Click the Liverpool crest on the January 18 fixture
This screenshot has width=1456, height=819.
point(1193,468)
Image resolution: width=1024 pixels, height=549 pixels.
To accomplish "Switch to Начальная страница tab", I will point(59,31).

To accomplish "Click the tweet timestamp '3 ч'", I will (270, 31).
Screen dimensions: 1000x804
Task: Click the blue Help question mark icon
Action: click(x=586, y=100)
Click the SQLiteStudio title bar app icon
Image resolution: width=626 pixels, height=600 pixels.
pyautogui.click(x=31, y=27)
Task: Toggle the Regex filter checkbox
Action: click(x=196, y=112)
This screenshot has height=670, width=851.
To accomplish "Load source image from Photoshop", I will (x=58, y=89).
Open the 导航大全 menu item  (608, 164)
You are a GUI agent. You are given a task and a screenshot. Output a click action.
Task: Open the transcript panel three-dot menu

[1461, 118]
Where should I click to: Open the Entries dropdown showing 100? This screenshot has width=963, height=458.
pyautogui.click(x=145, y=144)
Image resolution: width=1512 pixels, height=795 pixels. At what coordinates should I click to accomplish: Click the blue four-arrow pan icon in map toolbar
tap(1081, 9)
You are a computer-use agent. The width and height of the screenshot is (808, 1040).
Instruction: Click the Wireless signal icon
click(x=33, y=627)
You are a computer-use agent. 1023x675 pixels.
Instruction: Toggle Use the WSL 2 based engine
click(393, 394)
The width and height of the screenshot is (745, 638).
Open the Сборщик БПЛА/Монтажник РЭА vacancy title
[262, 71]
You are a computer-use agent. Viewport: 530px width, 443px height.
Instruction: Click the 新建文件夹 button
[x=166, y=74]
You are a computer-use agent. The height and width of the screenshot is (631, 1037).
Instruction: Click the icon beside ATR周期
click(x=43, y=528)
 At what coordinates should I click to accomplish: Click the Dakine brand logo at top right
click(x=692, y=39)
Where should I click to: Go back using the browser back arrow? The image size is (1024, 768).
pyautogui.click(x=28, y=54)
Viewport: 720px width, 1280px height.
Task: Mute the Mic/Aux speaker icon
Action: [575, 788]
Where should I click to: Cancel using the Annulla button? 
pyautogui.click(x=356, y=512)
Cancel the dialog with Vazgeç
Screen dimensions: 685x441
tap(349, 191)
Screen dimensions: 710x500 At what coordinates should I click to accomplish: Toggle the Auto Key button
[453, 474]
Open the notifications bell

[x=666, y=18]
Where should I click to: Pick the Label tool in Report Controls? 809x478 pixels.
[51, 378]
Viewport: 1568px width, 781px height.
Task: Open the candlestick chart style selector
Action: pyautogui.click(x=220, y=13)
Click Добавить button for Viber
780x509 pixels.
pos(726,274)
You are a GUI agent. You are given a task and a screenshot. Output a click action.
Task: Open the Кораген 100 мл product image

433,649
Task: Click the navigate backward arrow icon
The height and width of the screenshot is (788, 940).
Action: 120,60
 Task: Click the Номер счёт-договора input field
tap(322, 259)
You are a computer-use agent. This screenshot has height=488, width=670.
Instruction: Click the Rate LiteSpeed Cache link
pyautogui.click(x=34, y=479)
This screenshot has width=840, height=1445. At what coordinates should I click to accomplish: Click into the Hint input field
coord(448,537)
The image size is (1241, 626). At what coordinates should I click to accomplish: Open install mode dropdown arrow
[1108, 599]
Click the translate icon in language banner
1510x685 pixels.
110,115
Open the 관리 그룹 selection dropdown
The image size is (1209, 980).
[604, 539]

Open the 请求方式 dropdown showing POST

○ ○ ○ ○

• **Directions for this task**:
I'd like the material repeated word for word, please.

• **Answer space**:
Click the Liverpool crest on the January 18 fixture
This screenshot has width=1456, height=819.
point(1193,468)
Image resolution: width=1024 pixels, height=549 pixels.
To accomplish "Switch to Начальная страница tab", I will point(59,31).

To accomplish "Click the tweet timestamp '3 ч'", I will (270, 31).
Screen dimensions: 1000x804
Task: Click the blue Help question mark icon
Action: click(x=586, y=100)
Click the SQLiteStudio title bar app icon
Image resolution: width=626 pixels, height=600 pixels.
pyautogui.click(x=31, y=27)
Task: Toggle the Regex filter checkbox
Action: click(x=196, y=112)
This screenshot has height=670, width=851.
To accomplish "Load source image from Photoshop", I will (x=58, y=89).
Open the 导航大全 menu item  (608, 164)
You are a GUI agent. You are given a task and a screenshot. Output a click action.
Task: Open the transcript panel three-dot menu

[1461, 118]
Where should I click to: Open the Entries dropdown showing 100? This screenshot has width=963, height=458.
pyautogui.click(x=145, y=144)
Image resolution: width=1512 pixels, height=795 pixels. At what coordinates should I click to accomplish: Click the blue four-arrow pan icon in map toolbar
tap(1081, 9)
You are a computer-use agent. The width and height of the screenshot is (808, 1040).
Instruction: Click the Wireless signal icon
click(x=33, y=627)
You are a computer-use agent. 1023x675 pixels.
Instruction: Toggle Use the WSL 2 based engine
click(393, 394)
The width and height of the screenshot is (745, 638).
Open the Сборщик БПЛА/Монтажник РЭА vacancy title
[262, 71]
You are a computer-use agent. Viewport: 530px width, 443px height.
Instruction: Click the 新建文件夹 button
[x=166, y=74]
You are a computer-use agent. The height and width of the screenshot is (631, 1037).
Instruction: Click the icon beside ATR周期
click(x=43, y=528)
 At what coordinates should I click to accomplish: Click the Dakine brand logo at top right
click(x=692, y=39)
Where should I click to: Go back using the browser back arrow? The image size is (1024, 768).
pyautogui.click(x=28, y=54)
Viewport: 720px width, 1280px height.
Task: Mute the Mic/Aux speaker icon
Action: [575, 788]
Where should I click to: Cancel using the Annulla button? 
pyautogui.click(x=356, y=512)
Cancel the dialog with Vazgeç
Screen dimensions: 685x441
tap(349, 191)
Screen dimensions: 710x500 At what coordinates should I click to accomplish: Toggle the Auto Key button
[453, 474]
Open the notifications bell

[x=666, y=18]
Where should I click to: Pick the Label tool in Report Controls? 809x478 pixels.
[51, 378]
Viewport: 1568px width, 781px height.
Task: Open the candlestick chart style selector
Action: pyautogui.click(x=220, y=13)
Click Добавить button for Viber
780x509 pixels.
pos(726,274)
You are a GUI agent. You are given a task and a screenshot. Output a click action.
Task: Open the Кораген 100 мл product image

433,649
Task: Click the navigate backward arrow icon
The height and width of the screenshot is (788, 940).
Action: 120,60
 Task: Click the Номер счёт-договора input field
tap(322, 259)
You are a computer-use agent. This screenshot has height=488, width=670.
Instruction: Click the Rate LiteSpeed Cache link
pyautogui.click(x=34, y=479)
This screenshot has width=840, height=1445. At what coordinates should I click to accomplish: Click into the Hint input field
coord(448,537)
The image size is (1241, 626). At what coordinates should I click to accomplish: Open install mode dropdown arrow
[1108, 599]
Click the translate icon in language banner
1510x685 pixels.
110,115
Open the 관리 그룹 selection dropdown
The image size is (1209, 980).
[604, 539]

Open the 请求方式 dropdown showing POST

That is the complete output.